Tandis que je tressais une guirlande, j’ai trouvé Éros parmi les roses. Je l’ai saisi par les ailes et l’ai plongé dans le vin, que j’ai pris et bu. Et maintenant, dans mes bras et mes jambes, il me chatouille de ses ailes.
Peu m’importent les richesses de Gygès, seigneur de Sardes : je ne l’ai jamais envié, et je ne jalouse pas les tyrans. Moi, je me soucie de tremper ma moustache de parfums ; moi, je me soucie de couronner ma tête de roses. Aujourd’hui, cela m’importe ; mais demain, qui sait ? Alors, tant qu’il fait beau, bois, joue et fais des libations à Lyaios, de peur qu’une maladie ne survienne en disant : « Tu n’as pas le droit de boire. »
La sombre terre boit, et les arbres à leur tour boivent la terre ; la mer boit les torrents, le soleil boit la mer, et la lune boit le soleil. Pourquoi vous opposer à moi, compagnons, à moi qui veux boire ?
Lorsque je bois le vin, mes soucis se mettent au repos. Que m’importent les peines, les gémissements, les soucis ? Je dois mourir, même contre mon gré ; Pourquoi m’égarer à propos de la vie ? Buvons donc le vin, celui du beau Lyaios ; et tandis que nous buvons, mes soucis se mettent au repos.
Moi, je suis vieux, mais je bois plus que les jeunes ; et si je dois danser, c’est en imitant Silène que je danserai parmi eux. Je prendrai appui sur mon outre car ma férule ne m’est d’aucun secours. Si quelqu’un veut se battre, qu’il se présente et qu’il se batte ! Mais pour moi, mon enfant, verse une douce coupe de vin de miel et apporte-la-moi. Moi, je suis vieux, mais je bois plus que les jeunes ; et si je dois danser, c’est en imitant Silène que je danserai parmi eux.
Lorsque moi je bois du vin, alors mon cœur réchauffé entame un chant aigu et se met à chanter les Muses.
Lorsque moi je bois du vin, mes soucis, mes pensées pleines d’inquiétudes sont expédiées vers les souffles qui battent la mer.
Lorsque moi je bois du vin, alors Bacchos qui nous délivre des peines me fait tournoyer dans des souffles où flottent de nombreuses fleurs, et il me charme par l’ivresse.
Lorsque moi je bois du vin, je tresse des couronnes de fleurs, je les pose sur ma tête, et je chante le calme de la vie.
Lorsque moi je bois du vin, j’enduis mon corps d’un parfum odorant, retenant une fille dans mes embrassements, et je chante Cypris.
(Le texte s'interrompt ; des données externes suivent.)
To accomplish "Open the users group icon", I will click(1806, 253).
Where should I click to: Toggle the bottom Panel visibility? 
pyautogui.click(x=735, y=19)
Lorsque moi je bois du vin, ouvrant mon esprit sous l’effet de la courbure des coupes, je me délecte de la compagnie des garçons.
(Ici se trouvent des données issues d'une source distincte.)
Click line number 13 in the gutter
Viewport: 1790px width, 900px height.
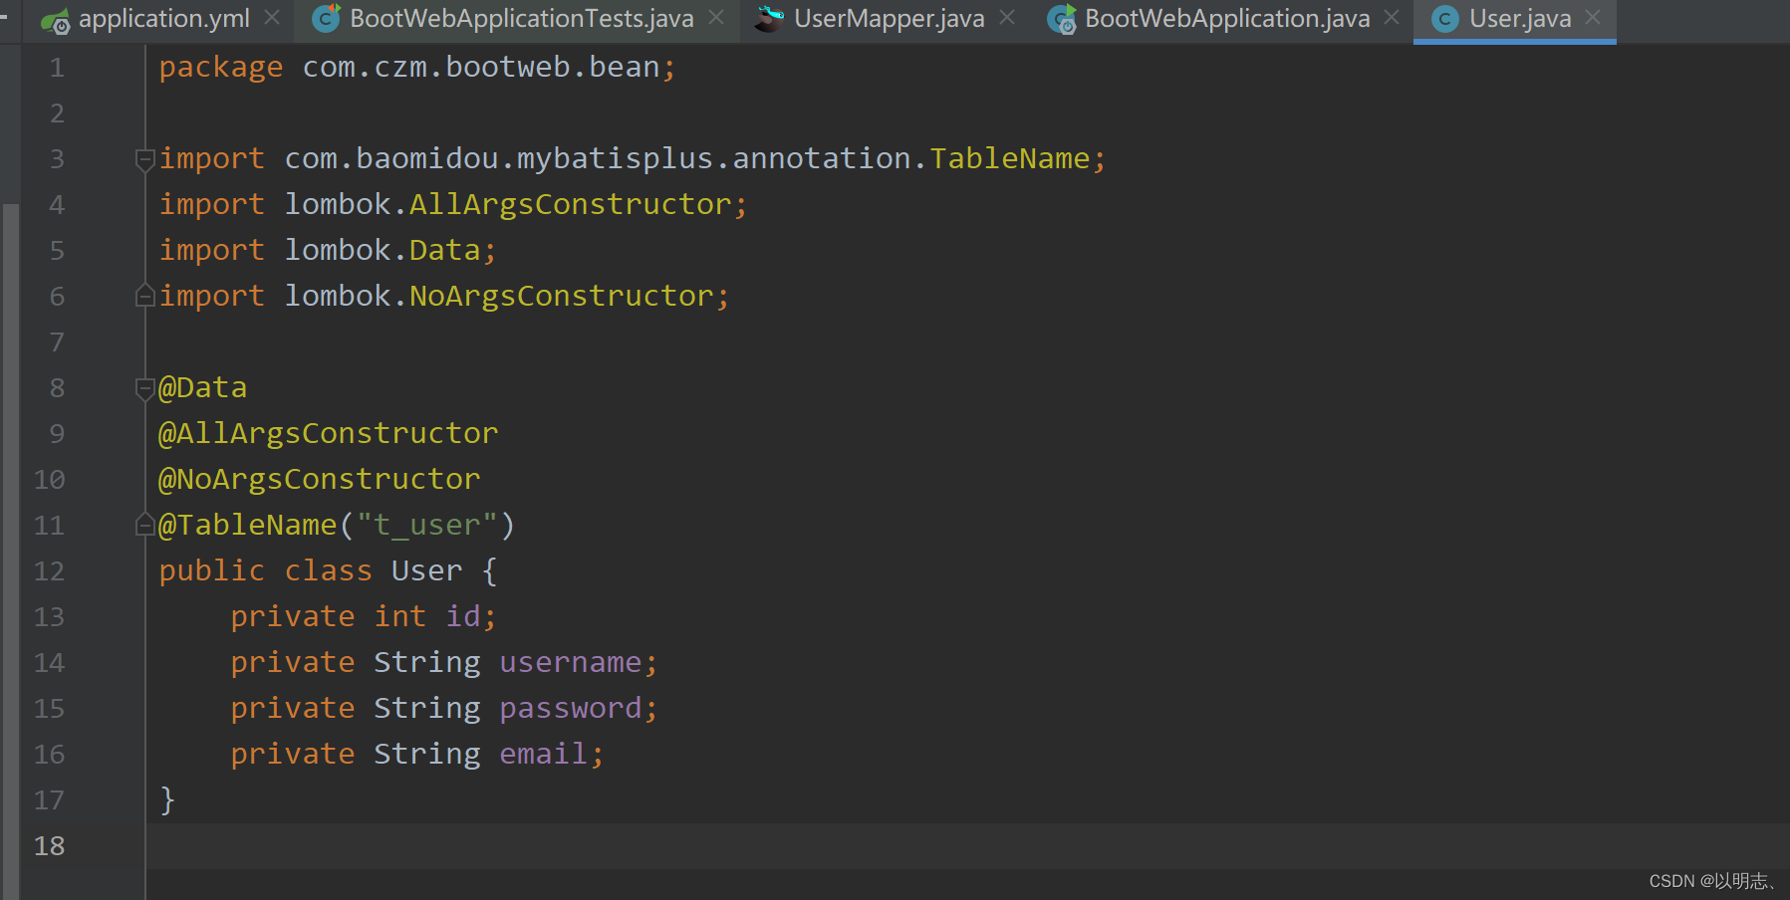pos(49,616)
Lorsque moi je bois du vin, ce gain me suffit : je l’accepte et le prendrai, car la mort est notre lot commun.
A la Renaissance, en France, la Pléiade (pas la constellation, mais le groupe de poètes appelé ainsi) a beaucoup recouru à ces poèmes anacréontiques pour en faire des créations nouvelles. Ronsard, par exemple, a écrit la jolie odelette « Le petit enfant Amour » que ceux qui s’y intéressent trouveront facilement sur Internet. Et il existe d’autres de ces poèmes, ce qui montre qu’on ne peut pas séparer la littérature française de ses sources antiques – du moins à certaines époques.
Beaucoup de chansons à boire sont assez vulgaires, mais dans ces poèmes, ce n’est pas le cas. On n’est pas obligé de tout partager de la mentalité soutenue par les poèmes anacréontiques, mais ils encouragent une attitude « zen » et poussent à choisir la détente. Cela peut être secourable dans une société stressée et (trop?) travailleuse. A part le vin et l’amour, ces poèmes présentent aussi d’autres valeurs et l’attention portée à la nature y est continuelle.
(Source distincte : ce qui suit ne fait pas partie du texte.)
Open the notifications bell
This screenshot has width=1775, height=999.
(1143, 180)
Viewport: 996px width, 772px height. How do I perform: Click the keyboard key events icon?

On y trouve de l’admiration pour beaucoup de végétaux, comme la rose, le lierre, des feuilles et des couronnes, des arbres et aussi le sens du rythme des saisons, avec une insistance sur le printemps. La faune n’est pas oubliée, avec de petits animaux du quotidien faciles à observer pour tout le monde, des oiseaux, l’hirondelle, la colombe, des abeilles… Donc, ces poèmes sont aussi intéressants pour les amateurs de jardins ou simplement de terrasses et de balcons qui veulent une vie plus attentive à la nature.